En muchos activos hoteleros, el consumo energético puede representar entre el 20% y el 35% del costo operativo total. Sin embargo, el impacto no es únicamente financiero. En un entorno donde los criterios ESG, las certificaciones ambientales y la presión regulatoria cobran cada vez mayor relevancia, la eficiencia energética se ha convertido en un factor estratégico que incide directamente en la valuación del activo, su atractivo para inversionistas institucionales y su resiliencia ante incrementos tarifarios o regulaciones futuras.
Desarrollar una estrategia de ahorro energético no debe entenderse como la implementación aislada de medidas puntuales —como el reemplazo de luminarias por tecnología LED— sino como un proceso técnico integral que involucra diagnóstico, modelado, optimización de sistemas y seguimiento continuo. El punto de partida es siempre un análisis energético profundo que permita identificar el perfil real de consumo del inmueble, desagregar cargas críticas —particularmente en sistemas HVAC, que suelen concentrar hasta el 60% del consumo total— y establecer una línea base confiable sobre la cual evaluar mejoras.
En hoteles, la climatización representa el mayor reto técnico. La variabilidad de ocupación, la coexistencia de zonas con perfiles térmicos distintos (habitaciones, áreas públicas, salones de eventos, cocinas) y la necesidad de mantener condiciones de confort constantes obligan a diseñar soluciones que combinen eficiencia con flexibilidad operativa. La modernización de chillers, la incorporación de variadores de frecuencia, los sistemas de recuperación de calor o la integración de controles inteligentes pueden generar reducciones significativas en consumo sin comprometer la experiencia del huésped.
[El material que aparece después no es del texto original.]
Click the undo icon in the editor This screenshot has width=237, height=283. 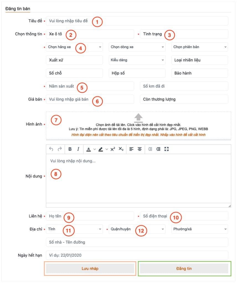point(51,149)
La automatización juega un papel determinante dentro de esta estrategia. La implementación de sistemas de gestión energética y plataformas BMS permite monitorear en tiempo real el desempeño del edificio, ajustar parámetros según ocupación y detectar desviaciones antes de que se traduzcan en sobrecostos. Sin un sistema de medición y verificación estructurado, cualquier iniciativa de ahorro pierde trazabilidad y dificulta la toma de decisiones basada en datos.
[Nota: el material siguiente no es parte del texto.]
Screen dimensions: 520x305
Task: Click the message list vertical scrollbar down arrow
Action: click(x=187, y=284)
Adicionalmente, la integración de energías renovables, como sistemas fotovoltaicos o soluciones solares térmicas para agua caliente sanitaria, puede complementar la estrategia, especialmente en activos con alta exposición solar. No obstante, la viabilidad técnica y financiera de estas soluciones debe evaluarse mediante modelado energético y análisis de retorno de inversión, evitando decisiones impulsadas únicamente por criterios reputacionales.
Desde una perspectiva financiera, una reducción del 15% al 25% en el consumo energético puede impactar directamente el NOI del activo, mejorar indicadores de rentabilidad y fortalecer su posición frente a fondos que priorizan portafolios con bajo riesgo ambiental. Certificaciones internacionales como LEED o EDGE refuerzan esta percepción y pueden facilitar el acceso a financiamiento verde o condiciones crediticias más favorables.
En síntesis, una estrategia energética bien estructurada no debe concebirse como un gasto adicional, sino como una inversión técnica con impacto directo en operación, rentabilidad y posicionamiento del activo. En un mercado hotelero cada vez más competitivo y exigente, la eficiencia energética deja de ser una iniciativa ambiental para convertirse en una herramienta estratégica de gestión de activos inmobiliarios.